- [What is needed]:
Transcribe only part of the material below: the lines from the one containing "2024年2月 (23, 1600)" through the one containing "2025年2月 (23, 1490)", inclusive, exactly as written.

- [Dataset records]:
__________________________________________________
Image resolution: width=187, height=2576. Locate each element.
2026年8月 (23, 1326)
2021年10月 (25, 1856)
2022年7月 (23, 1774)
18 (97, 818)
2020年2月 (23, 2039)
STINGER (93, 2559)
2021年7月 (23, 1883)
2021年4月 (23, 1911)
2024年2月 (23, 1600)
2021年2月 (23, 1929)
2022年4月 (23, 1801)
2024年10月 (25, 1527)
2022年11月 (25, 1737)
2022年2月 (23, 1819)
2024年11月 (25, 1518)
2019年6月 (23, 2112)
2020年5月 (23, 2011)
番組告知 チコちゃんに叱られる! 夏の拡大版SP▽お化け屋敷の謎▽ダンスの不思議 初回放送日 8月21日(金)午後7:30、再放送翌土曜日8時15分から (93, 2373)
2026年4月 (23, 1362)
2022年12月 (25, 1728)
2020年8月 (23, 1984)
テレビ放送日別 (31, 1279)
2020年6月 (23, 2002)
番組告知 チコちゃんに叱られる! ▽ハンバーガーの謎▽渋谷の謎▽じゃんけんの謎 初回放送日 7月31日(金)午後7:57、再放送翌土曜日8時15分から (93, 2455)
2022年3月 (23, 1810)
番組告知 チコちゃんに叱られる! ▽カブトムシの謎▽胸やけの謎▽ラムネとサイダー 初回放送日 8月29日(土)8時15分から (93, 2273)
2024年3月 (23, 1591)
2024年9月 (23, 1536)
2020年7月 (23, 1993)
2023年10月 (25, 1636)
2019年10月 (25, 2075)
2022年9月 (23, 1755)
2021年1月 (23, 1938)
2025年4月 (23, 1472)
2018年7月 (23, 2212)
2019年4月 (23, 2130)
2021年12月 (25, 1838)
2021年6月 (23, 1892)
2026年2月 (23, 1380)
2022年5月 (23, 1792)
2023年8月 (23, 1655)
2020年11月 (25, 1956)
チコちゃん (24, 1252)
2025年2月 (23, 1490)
__________________________________________________
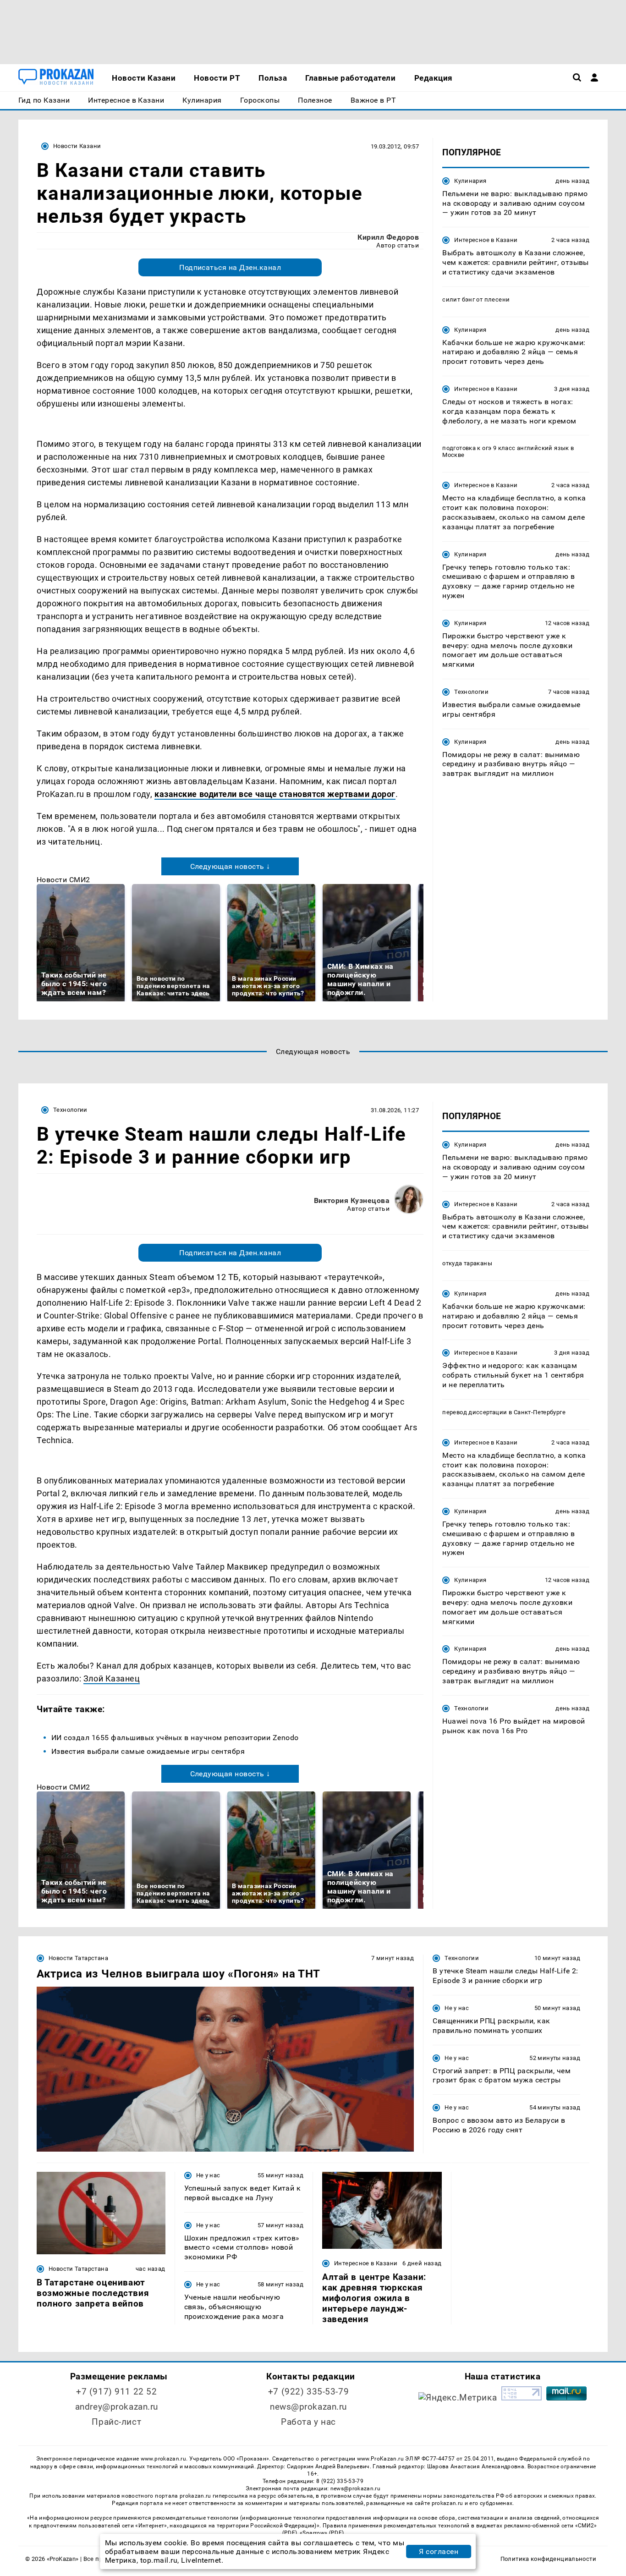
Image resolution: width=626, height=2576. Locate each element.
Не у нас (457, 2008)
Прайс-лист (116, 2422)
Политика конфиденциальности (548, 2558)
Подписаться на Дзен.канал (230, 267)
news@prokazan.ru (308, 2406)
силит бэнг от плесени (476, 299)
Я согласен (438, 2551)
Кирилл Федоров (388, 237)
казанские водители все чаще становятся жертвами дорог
__________________________________________________
- [Response to this task]:
2024年2月 (23, 1600)
2021年2月 (23, 1929)
2022年4月 (23, 1801)
2024年10月 (25, 1527)
2022年11月 (25, 1737)
2022年2月 (23, 1819)
2024年11月 (25, 1518)
2019年6月 (23, 2112)
2020年5月 (23, 2011)
番組告知 チコちゃんに叱られる! 夏の拡大版SP▽お化け屋敷の謎▽ダンスの不思議 初回放送日 8月21日(金)午後7:30、再放送翌土曜日8時15分から (93, 2373)
2026年4月 (23, 1362)
2022年12月 (25, 1728)
2020年8月 (23, 1984)
テレビ放送日別 (31, 1279)
2020年6月 (23, 2002)
番組告知 チコちゃんに叱られる! ▽ハンバーガーの謎▽渋谷の謎▽じゃんけんの謎 初回放送日 7月31日(金)午後7:57、再放送翌土曜日8時15分から (93, 2455)
2022年3月 (23, 1810)
番組告知 チコちゃんに叱られる! ▽カブトムシの謎▽胸やけの謎▽ラムネとサイダー 初回放送日 8月29日(土)8時15分から (93, 2273)
2024年3月 (23, 1591)
2024年9月 (23, 1536)
2020年7月 (23, 1993)
2023年10月 (25, 1636)
2019年10月 (25, 2075)
2022年9月 (23, 1755)
2021年1月 (23, 1938)
2025年4月 (23, 1472)
2018年7月 (23, 2212)
2019年4月 (23, 2130)
2021年12月 (25, 1838)
2021年6月 (23, 1892)
2026年2月 (23, 1380)
2022年5月 (23, 1792)
2023年8月 (23, 1655)
2020年11月 (25, 1956)
チコちゃん (24, 1252)
2025年2月 (23, 1490)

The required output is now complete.